| WORK REQUIRED |
Which lines run from the one containing "You are a GUI" through the end of the data? Write them out exactly, with the pictures left out.

[Collection entries]
"""

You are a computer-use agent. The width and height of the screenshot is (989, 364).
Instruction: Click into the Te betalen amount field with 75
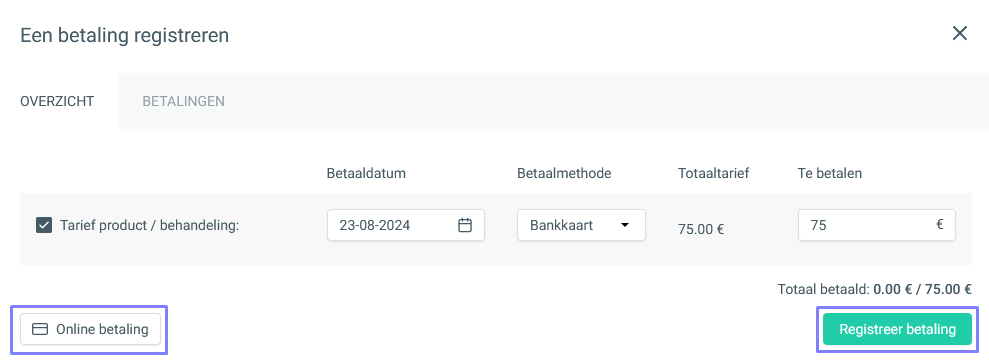[877, 225]
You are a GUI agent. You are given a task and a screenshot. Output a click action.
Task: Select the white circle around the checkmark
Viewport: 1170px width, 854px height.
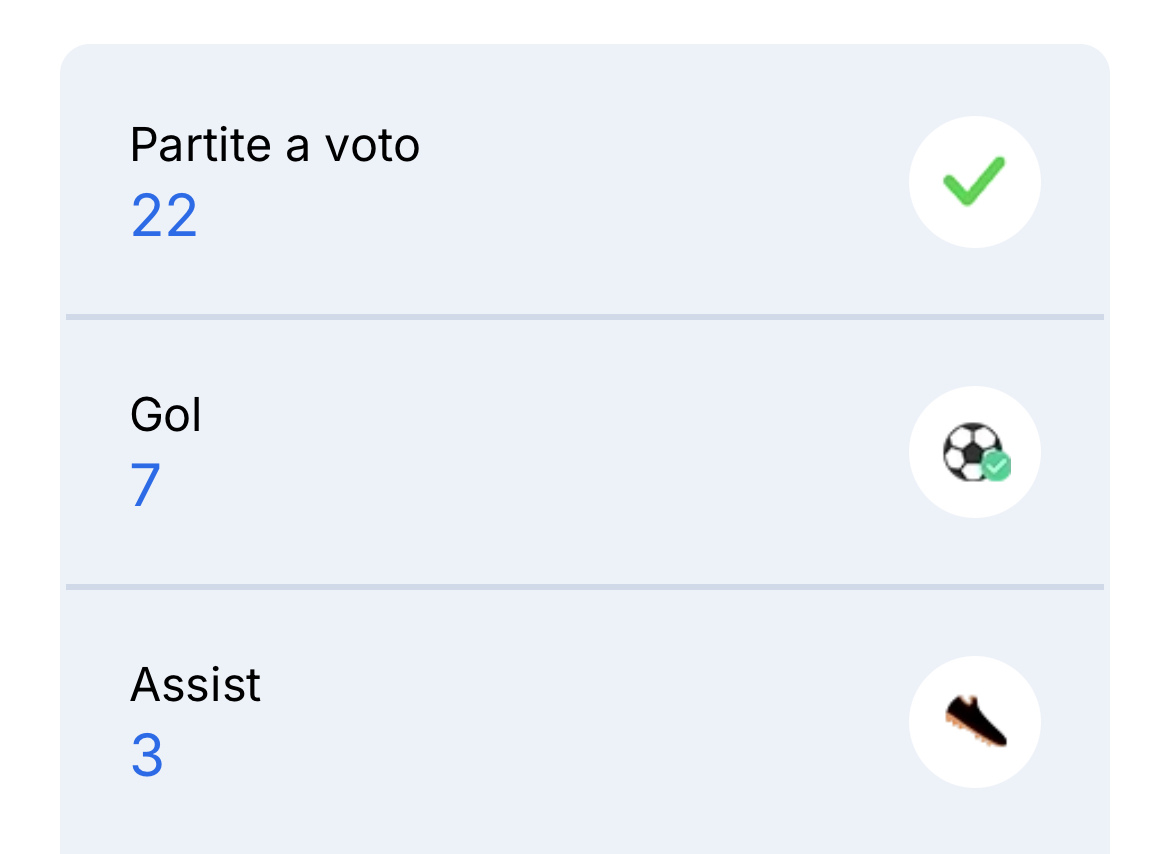pos(975,182)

"""

| OUTPUT OF THE EXERCISE |
You are a GUI agent. You are given a task and a screenshot. Output a click action.
Task: Select the white circle around the checkmark
Viewport: 1170px width, 854px height.
pos(975,182)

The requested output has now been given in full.